Innovative TiVC/dsDNA biosensor platform for enhanced detection of anastrozole; Experiment and DFT approaches

Abstract

Biosensors are at the core of the quick and precise identification of chemotherapeutic drugs in biological fluids. Various groups of researchers have therefore spent their time designing new biosensor devices for identifying cancer biomarkers, as well as tracking chemotherapy medications and associated analytes. This research introduces a novel bio-electrochemical sensor designed for the precise monitoring of Anastrozole, an anticancer drug for breast cancer, lung cancer treatment and an agent with anti-proliferative effects in human prostate cancer cell lines, in aqueous solution. The TiVC MXene catalyst was synthesized using an etching process and characterized through techniques such as TEM, BET, XRD, MAP, FESEM, EDS and CV. The salmon ds-DNA acting as the guanine source element for interaction reaction and TiVC MXene serving as the primary conductive layer decorated at surface of screen-printed electrode (SPE) for fabrication of Anastrozole biosensor.

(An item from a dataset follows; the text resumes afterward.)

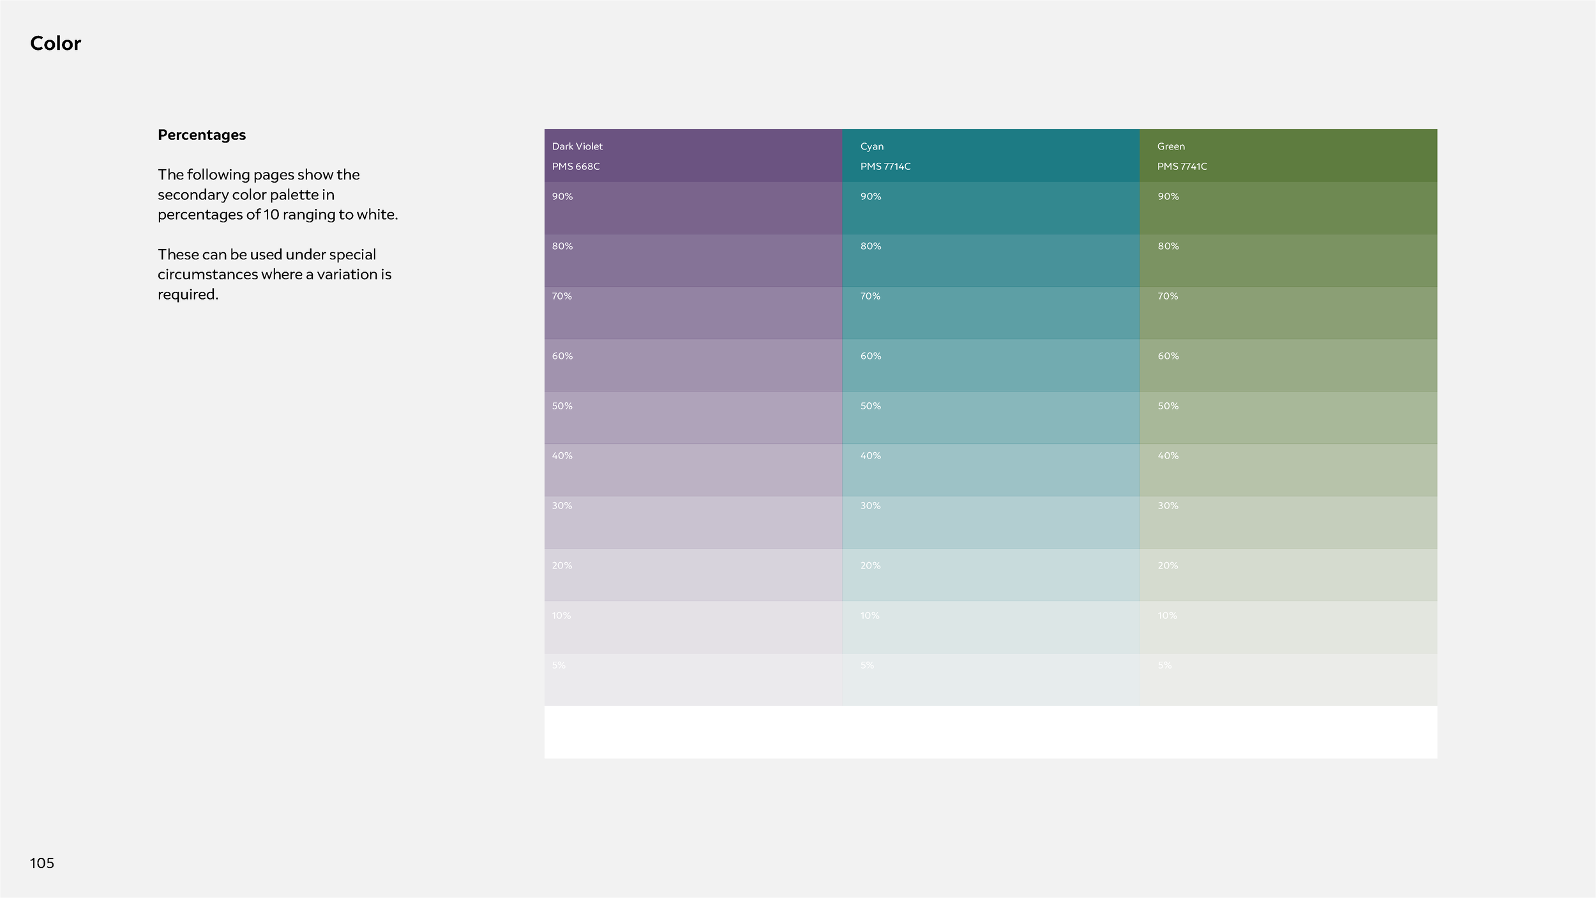The width and height of the screenshot is (1596, 898).
Task: Click the PMS 7714C label text
Action: 886,165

The presence of TiVC MXene catalyst improved the biosensor's conductivity by approximately 1.55 times, enabling trace analysis of Anastrozole. The current relative to guanine bases in ds-DNA structure was selected as a key indicator to track the intercalation of Anastrozole. This method demonstrated a detection limit of 9.0 nM, we were able to detect Anastrozole over a concentration range of 0.03–100 µM due to a notable decrease in the guanine signal. Additionally, the hypothesis that anastrozole interacts with DNA receptors through intercalation was validated by density functional theory (DFT) simulations. This improves our comprehension of the kinetics involved in this interaction and is in good agreement with our experimental findings.